In deze zaak heeft eiser, geboren op een onbekende datum en van Nigeriaanse nationaliteit, op 11 april 2021 een aanvraag tot het verlenen van een verblijfsvergunning asiel voor bepaalde tijd ingediend. Eiser heeft op 2 februari 2022 verweerder, de Staatssecretaris van Justitie en Veiligheid, in gebreke gesteld wegens het niet tijdig beslissen op zijn asielaanvraag. De rechtbank heeft op 22 september 2022 in een eerdere uitspraak (zaaknummer NL22.4466) geoordeeld dat het beroep van eiser gegrond was en verweerder heeft opgedragen binnen acht weken opnieuw te beslissen op de aanvraag. Eiser heeft op 8 februari 2023 opnieuw beroep ingesteld omdat verweerder deze termijn niet heeft nageleefd.

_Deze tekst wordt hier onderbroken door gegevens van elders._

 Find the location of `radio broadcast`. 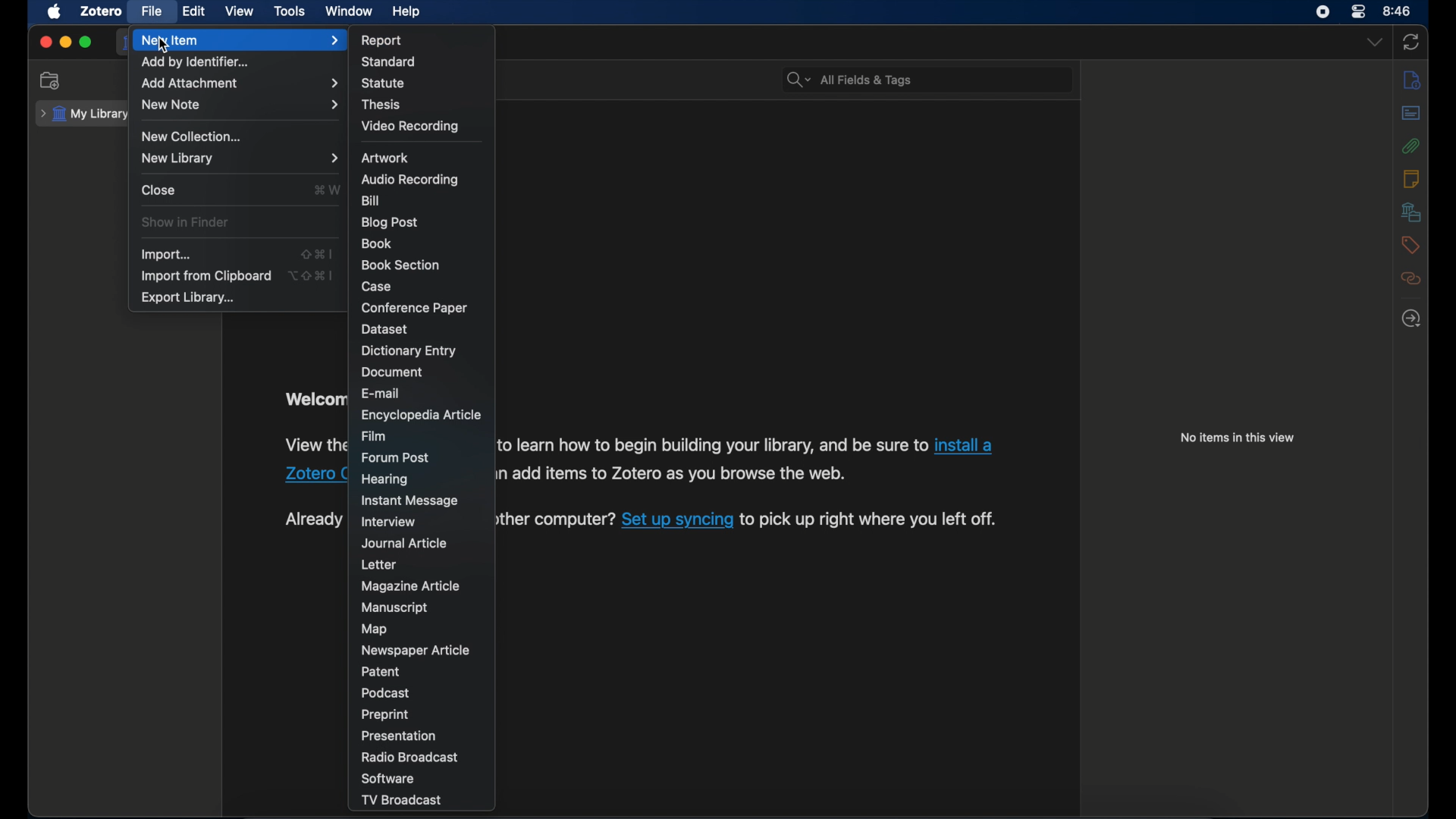

radio broadcast is located at coordinates (409, 758).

De rechtbank heeft op basis van artikel 8:54 van de Algemene wet bestuursrecht (Awb) uitspraak gedaan zonder zitting. De rechtbank heeft vastgesteld dat het beroep kennelijk gegrond is, omdat verweerder niet tijdig een besluit heeft genomen. De rechtbank heeft verweerder opgedragen om binnen twee weken na de uitspraak alsnog een besluit bekend te maken op de asielaanvraag van eiser. Tevens is er een dwangsom opgelegd van € 200,- per dag voor elke dag dat de beslistermijn wordt overschreden, met een maximum van € 15.000,-.
De rechtbank heeft ook de proceskosten van eiser vastgesteld op € 418,50, die door verweerder moeten worden vergoed. De uitspraak is gedaan door mr. C.H. de Groot en openbaar gemaakt op rechtspraak.nl. Eiser heeft de mogelijkheid om binnen zes weken een verzetschrift in te dienen als hij het niet eens is met deze uitspraak.